# Start of Page excerpt

When reviewing a new car, it’s the details that make it stand out from the pack. Models are getting good at all-round driving ability. The Focus is no exception.
Apple Car Play should be a standard in all vehicles now and the Focus’ sound is brilliant; I connected in less than eight seconds. Avon City Ford’s Hemi Peek gave me the rundown as always, but it really was me playing around in the car that made it fun.
I ask friends what they think. Charlotte didn’t like the passenger seat flooring but loved the big mirror on the visor; I guess that’s a woman’s prerogative. My son Tom loved the panoramic sunroof as did I. It was a good solid drive at 134kW, and 240Nm made it agile and fast off the mark, plus there was plenty of room inside for real estate gear and family materials.
It has pretty good lines too and tinted glass gave it a sexy look. The heads-up display (HUD) felt like a nice addition but the price was a great one at $41,990 plus ORC. The one thing I loved was economy. You don’t really notice it when you’re driving around, but I took a couple of friends up to play in the snow at Porters Pass and it hardly made a dent in the petrol. Add the fact that despite a boot full of food and sleds we were still all comfortable and it just goes to show what a great little runner it is.
So, overall impression of the Ford Focus? A bloody good car.
I asked Hemi Peek at Avon City Ford what he thought were the three top features of the Ford Endura Titanium; “A solid drive with a luxurious cabin, hands-free automatic power tailgate opening and easy interactive display”.
Well he wasn’t wrong. The 2-litre turbo diesel is also packing some punch in acceleration; with 140kW and 400Nm torque, it’s good off the mark. There’s plenty of room in the back and, coming in at $69,900 plus ORC, it’s competitive for like-minded models on the market.
I drove the hell out of it and hardly touched the full tank in a week. I did struggle with the dial gear change at first but soon got used to it. Its simple but elegant interior was a pleasure to sit in, as were its luxurious seats. I guess the catch phrase of ‘Affordable Luxury Awaits’ really says it all. It “feels” good; two-tonne towing capacity and a five-year unlimited kilometre warranty are added bonuses.

# End of Page excerpt
# Start of Records supplied

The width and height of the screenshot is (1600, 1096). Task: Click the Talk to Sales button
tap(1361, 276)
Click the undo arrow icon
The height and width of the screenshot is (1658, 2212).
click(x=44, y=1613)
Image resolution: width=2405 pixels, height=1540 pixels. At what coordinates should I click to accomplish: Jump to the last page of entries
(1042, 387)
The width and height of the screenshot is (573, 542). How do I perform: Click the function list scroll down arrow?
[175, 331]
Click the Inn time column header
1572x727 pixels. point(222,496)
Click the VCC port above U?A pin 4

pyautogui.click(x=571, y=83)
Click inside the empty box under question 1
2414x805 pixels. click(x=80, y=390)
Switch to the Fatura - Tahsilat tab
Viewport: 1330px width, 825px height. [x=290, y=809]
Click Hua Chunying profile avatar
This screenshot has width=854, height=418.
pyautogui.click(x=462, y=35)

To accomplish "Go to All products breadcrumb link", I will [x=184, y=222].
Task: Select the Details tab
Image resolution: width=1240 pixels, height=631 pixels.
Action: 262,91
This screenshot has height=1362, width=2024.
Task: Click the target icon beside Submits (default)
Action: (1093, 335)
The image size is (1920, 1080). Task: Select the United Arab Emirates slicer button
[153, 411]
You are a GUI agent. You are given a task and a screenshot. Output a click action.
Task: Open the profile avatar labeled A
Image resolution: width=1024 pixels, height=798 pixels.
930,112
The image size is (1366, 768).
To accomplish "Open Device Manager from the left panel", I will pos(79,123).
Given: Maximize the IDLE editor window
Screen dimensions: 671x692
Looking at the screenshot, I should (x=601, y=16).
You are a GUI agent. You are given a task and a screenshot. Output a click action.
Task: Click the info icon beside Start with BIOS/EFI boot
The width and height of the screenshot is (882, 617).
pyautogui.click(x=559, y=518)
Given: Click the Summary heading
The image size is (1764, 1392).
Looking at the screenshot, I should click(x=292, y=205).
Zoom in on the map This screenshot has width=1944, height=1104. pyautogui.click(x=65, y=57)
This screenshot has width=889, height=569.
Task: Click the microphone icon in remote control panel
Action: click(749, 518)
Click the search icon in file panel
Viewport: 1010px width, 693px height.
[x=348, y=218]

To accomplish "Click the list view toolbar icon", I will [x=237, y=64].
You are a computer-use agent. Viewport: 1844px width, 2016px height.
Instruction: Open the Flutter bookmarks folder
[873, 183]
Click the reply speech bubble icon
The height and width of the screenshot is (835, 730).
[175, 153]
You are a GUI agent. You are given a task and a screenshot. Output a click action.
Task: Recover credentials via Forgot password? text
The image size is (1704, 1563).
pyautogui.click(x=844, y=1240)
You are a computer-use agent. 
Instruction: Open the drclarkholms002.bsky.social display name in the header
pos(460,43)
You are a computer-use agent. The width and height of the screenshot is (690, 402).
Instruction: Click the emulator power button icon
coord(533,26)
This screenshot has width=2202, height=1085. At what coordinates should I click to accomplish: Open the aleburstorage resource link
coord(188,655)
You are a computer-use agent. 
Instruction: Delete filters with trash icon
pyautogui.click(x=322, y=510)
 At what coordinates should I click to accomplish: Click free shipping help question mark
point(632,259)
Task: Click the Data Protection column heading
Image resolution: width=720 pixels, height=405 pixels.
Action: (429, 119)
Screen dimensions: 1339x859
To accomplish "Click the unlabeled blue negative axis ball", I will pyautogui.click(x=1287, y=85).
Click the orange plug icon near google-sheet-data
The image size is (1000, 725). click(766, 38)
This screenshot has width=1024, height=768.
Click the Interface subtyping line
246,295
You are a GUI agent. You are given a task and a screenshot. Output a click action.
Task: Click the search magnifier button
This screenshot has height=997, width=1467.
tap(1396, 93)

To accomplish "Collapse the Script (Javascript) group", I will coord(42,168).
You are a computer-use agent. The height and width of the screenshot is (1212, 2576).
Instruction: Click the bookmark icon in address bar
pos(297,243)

# End of Records supplied

| The tasks |
1. Answer these from the car review:
(a) How long did it take to connect Apple CarPlay in the Focus?
(b) What is the Ford Endura Titanium's price?
(c) What towing capacity does the Endura have?
2. Copy a passage of the car review word for word, beginning at the words "I asked Hemi" and stopping after "on the market.".
Answer using only the car review.

| Answers for the exercise |
1.
(a) Less than eight seconds.
(b) $69,900 plus ORC.
(c) Two tonnes.

2.
I asked Hemi Peek at Avon City Ford what he thought were the three top features of the Ford Endura Titanium; “A solid drive with a luxurious cabin, hands-free automatic power tailgate opening and easy interactive display”.
Well he wasn’t wrong. The 2-litre turbo diesel is also packing some punch in acceleration; with 140kW and 400Nm torque, it’s good off the mark. There’s plenty of room in the back and, coming in at $69,900 plus ORC, it’s competitive for like-minded models on the market.